The field of automated descriptions is a large field, which can only be treated superficially in this article. Throughout this article, it has been assumed that the epistemological problems involved in describing objects fundamentally are common for human and computer-based descriptions. Smartphones today can recognize your face during login. Does the phone make a description of your face? In a way it does, as one step among others in the face recognition process. It may, for example, localize facial landmarks such as eyes, nose, mouth, and facial outline and represent their distances as vectors, which may be compared to other vectors in a database to identify a match (see Ding and Wang 2011). The algorithms do not provide a verbal description of your face, but clearly use a kind of description in the process of making an identification of the person using the phone. It may also be argued that such algorithms are less useful for other purposes, such as diagnosing diseases based on automated picture analysis (e.g., X rays, cf. Shen et al. 2017). This support the thesis that descriptions should align to the tasks for which they are made.

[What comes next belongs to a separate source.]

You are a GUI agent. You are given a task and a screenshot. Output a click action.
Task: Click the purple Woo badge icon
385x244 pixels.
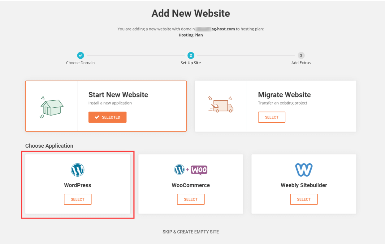(x=199, y=170)
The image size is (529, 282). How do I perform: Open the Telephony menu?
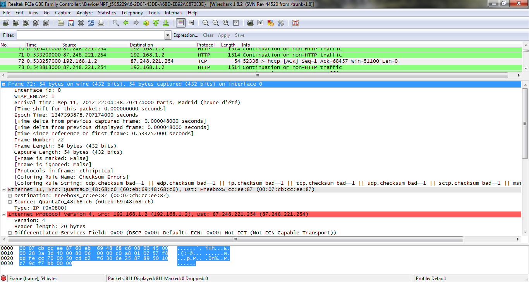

For automated document descriptions different techniques exist, such as supervised and unsupervised learning. If it is true that any natural or cultural object can be described in an unlimited number of ways, this means, that there can be no “neutral” descriptions and therefore, that human goals in one or another way must be involved in the training of the algorithms. To believe otherwise corresponds to the empiricist epistemology “to let data speak themselves”. But clearly, as unsupervised methods are widely used, this is a problem that needs to be further investigated.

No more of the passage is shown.